Short-Path Multiple

Key Takeaways

• The geological settings most prone to generating problematic short-path multiples share the characteristic of having two or more high-impedance contrasts in close vertical proximity: shallow marine environments where a hard seafloor (high-velocity carbonate or cemented sand) overlies a soft sub-bottom reflector create a perfect short-path multiple generator; coal-bearing sequences in shallow continental settings generate interbed multiples because coal has very high acoustic impedance contrast with surrounding shales; carbonate reef environments with tight porous carbonates alternating with tight non-porous carbonates generate interbed multiples that contaminate the seismic image of the reservoir below; in each case, the wavefield energy that should be a single downgoing and upgoing reflection becomes trapped in a resonating bounce between the two reflectors, generating a series of multiple reflections at integer multiples of the two-way travel time through the thin layer, each one potentially interfering with the primary reflections from deeper targets.
• The predictive deconvolution algorithm applied in standard seismic processing was originally developed specifically to address short-path interbed multiples: if the earth behaves as a collection of horizontally layered reflectors and the wavelet is minimum-phase, predictive deconvolution uses the autocorrelation of the seismic trace at a chosen lag (the prediction distance, set equal to the two-way travel time through the multiple-generating layer) to predict and subtract the multiple arrivals from the trace; the method works well when the multiples are truly periodic (constant two-way travel time in the generating layer) and when the subsurface geology is sufficiently simple that the statistical assumptions of the algorithm are met; in practice, lateral velocity variation, dipping layers, and complex multiple ray paths violate these assumptions, making predictive deconvolution a partial but never complete solution that is typically followed by additional surface-related multiple elimination or model-driven subtraction methods to address the residual multiple energy.

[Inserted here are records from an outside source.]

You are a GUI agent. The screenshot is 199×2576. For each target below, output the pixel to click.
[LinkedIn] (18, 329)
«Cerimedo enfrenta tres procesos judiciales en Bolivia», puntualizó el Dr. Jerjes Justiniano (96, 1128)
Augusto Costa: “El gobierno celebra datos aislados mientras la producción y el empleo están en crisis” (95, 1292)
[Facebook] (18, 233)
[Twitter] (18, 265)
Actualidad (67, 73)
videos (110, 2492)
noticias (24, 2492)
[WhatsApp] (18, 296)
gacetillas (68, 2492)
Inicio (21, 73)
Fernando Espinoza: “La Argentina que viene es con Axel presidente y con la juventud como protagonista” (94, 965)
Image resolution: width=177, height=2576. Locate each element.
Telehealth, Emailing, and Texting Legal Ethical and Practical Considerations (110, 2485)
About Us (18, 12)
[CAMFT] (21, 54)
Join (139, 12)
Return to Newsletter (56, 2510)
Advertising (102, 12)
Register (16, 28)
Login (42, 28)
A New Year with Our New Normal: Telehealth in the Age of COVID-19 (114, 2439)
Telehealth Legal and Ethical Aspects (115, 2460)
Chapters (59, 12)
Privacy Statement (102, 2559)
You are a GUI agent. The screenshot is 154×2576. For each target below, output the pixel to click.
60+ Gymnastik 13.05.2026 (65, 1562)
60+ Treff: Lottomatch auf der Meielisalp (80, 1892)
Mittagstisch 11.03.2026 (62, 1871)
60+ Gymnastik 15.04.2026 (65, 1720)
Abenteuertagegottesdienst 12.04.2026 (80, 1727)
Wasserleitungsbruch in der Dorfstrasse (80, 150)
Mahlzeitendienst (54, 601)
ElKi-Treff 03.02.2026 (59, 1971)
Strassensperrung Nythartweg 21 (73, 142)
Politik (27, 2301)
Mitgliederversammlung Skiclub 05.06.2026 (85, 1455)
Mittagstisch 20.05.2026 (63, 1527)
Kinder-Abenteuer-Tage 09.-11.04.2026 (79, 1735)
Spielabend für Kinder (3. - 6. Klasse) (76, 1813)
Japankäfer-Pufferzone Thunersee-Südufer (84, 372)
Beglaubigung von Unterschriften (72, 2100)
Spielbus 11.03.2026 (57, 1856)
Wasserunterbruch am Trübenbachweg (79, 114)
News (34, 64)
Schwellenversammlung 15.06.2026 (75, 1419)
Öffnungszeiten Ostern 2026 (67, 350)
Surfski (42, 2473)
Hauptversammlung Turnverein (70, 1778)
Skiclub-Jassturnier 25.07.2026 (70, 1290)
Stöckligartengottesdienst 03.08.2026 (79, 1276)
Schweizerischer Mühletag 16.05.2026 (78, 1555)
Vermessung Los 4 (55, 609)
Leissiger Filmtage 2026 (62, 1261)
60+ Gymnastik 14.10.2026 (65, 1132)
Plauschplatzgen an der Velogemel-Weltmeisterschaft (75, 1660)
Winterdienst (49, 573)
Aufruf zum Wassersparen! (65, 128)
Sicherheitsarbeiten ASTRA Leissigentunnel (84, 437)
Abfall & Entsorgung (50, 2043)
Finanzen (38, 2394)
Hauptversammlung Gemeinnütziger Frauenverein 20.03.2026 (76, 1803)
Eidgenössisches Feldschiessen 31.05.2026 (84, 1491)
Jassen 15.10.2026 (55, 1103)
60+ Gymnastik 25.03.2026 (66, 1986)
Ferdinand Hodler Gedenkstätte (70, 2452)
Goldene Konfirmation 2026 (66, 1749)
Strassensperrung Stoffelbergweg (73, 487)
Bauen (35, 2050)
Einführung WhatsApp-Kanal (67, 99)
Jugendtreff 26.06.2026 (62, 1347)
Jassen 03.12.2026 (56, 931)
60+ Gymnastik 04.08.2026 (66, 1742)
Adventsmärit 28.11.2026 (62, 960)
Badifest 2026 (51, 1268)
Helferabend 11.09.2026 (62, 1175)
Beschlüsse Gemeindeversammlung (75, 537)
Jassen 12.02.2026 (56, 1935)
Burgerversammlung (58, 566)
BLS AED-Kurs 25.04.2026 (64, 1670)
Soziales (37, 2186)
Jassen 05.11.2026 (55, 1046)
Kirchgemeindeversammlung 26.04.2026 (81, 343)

• Surface-related multiple elimination (SRME) is highly effective for long-path water-bottom multiples but struggles with short-path interbed multiples because SRME constructs the multiple model by autocorrelating the seismic data along the surface receiver line, which captures reflections involving the surface as one of the bounce points; short-path interbed multiples involve bounces between subsurface reflectors only and do not use the surface as a reflection point, placing them outside the theoretical scope of SRME; internal multiple attenuation (IMA) algorithms — which use the data itself to predict and subtract internal multiple energy — are the appropriate tool for short-path interbed multiples, but require accurate knowledge of which reflector pair is generating the multiple, and the prediction becomes computationally intensive in three-dimensional datasets; the combination of SRME for surface-related multiples and IMA for interbed multiples represents the current best practice for comprehensive multiple attenuation in geologically complex areas, but neither method is perfectly effective in isolation.
• The interpretation risk posed by unattenuated short-path multiples is significant in frontier basin exploration where the primary reflection from a potential reservoir may be of similar amplitude to a short-path multiple from a shallow high-impedance layer: amplitude-versus-offset (AVO) analysis intended to identify hydrocarbon-bearing sands relies on the assumption that the analyzed event is a primary reflection, and an AVO anomaly generated by a short-path multiple rather than a hydrocarbon contact is a direct cause of exploration dry holes; the identification of multiples versus primaries in the interpretation stage uses several techniques including forward modeling of expected multiples from known reflectors, comparison of the event's move-out with the theoretically predicted multiple velocity, and scrutiny of the event's coherence across multiple vintages of seismic data or across different acquisition geometries; a bright-spot anomaly that disappears when a different source vessel acquires the same line (different source ghost characteristics affecting the multiple generation) is strong evidence that the anomaly is a multiple rather than a lithological or fluid effect.
• The increasing use of broadband seismic acquisition (which extends the recorded frequency range to both lower and higher frequencies than conventional acquisition) has changed the character of short-path multiples and their interaction with primary reflections: at low frequencies, short-path interbed multiples have wavelengths comparable to the distance between the generating reflectors, causing the multiple to interfere constructively or destructively with the primary in a frequency-dependent pattern that manifests as spectral notches in the data; at high frequencies, the multiples are more resolvable from the primaries but also more numerous (higher-order multiples are above the noise floor at high frequencies), requiring more sophisticated attenuation; broadband processing workflows that address multiples in the extended frequency band rather than the traditional 8-80 Hz window have been developed specifically for areas where the increased frequency content of broadband acquisition makes interbed multiples more prominent and more damaging to interpretation quality.